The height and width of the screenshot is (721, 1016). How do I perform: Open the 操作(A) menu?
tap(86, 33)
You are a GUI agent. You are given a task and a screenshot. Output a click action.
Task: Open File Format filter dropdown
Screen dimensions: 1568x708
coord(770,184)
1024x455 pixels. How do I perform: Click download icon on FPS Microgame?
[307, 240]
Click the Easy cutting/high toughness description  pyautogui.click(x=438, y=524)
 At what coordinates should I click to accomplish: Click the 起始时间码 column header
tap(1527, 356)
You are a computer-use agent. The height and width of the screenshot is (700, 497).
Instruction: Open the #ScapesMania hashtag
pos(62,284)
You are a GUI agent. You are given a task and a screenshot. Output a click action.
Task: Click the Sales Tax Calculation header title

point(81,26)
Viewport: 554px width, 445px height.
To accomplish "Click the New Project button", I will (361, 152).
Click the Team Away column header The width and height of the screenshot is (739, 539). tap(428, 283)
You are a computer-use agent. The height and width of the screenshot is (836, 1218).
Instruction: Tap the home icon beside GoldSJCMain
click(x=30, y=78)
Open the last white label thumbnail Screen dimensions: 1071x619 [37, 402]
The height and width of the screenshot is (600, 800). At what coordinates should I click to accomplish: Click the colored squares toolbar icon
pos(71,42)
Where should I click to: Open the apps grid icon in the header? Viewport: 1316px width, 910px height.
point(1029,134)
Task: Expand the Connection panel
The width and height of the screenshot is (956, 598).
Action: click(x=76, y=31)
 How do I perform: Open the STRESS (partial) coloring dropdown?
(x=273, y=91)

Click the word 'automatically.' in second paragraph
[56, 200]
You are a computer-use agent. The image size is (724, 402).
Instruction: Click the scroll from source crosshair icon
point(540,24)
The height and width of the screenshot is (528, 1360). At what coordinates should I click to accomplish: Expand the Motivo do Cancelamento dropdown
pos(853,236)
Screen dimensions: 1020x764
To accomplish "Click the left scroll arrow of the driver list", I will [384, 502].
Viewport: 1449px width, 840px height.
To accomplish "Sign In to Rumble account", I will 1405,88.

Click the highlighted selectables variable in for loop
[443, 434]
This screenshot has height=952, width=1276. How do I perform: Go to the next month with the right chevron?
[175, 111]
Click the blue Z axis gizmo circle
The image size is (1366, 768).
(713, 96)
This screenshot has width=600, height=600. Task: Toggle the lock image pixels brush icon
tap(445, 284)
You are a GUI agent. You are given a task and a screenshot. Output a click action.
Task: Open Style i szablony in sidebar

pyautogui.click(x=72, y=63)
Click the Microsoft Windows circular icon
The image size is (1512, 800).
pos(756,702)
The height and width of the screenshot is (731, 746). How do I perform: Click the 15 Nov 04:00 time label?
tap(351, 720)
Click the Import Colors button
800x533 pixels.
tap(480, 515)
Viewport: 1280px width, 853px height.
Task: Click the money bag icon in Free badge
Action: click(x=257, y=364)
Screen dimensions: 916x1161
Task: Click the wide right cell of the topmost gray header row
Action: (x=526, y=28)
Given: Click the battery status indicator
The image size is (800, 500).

┄┄┄┄┄┄

# Job
Write out the data again without changes, from the line that contains "This screenshot has width=600, height=600." through the line that contains "tap(445, 284)", and include nothing else.

# Solution below
This screenshot has width=600, height=600. Task: Toggle the lock image pixels brush icon
tap(445, 284)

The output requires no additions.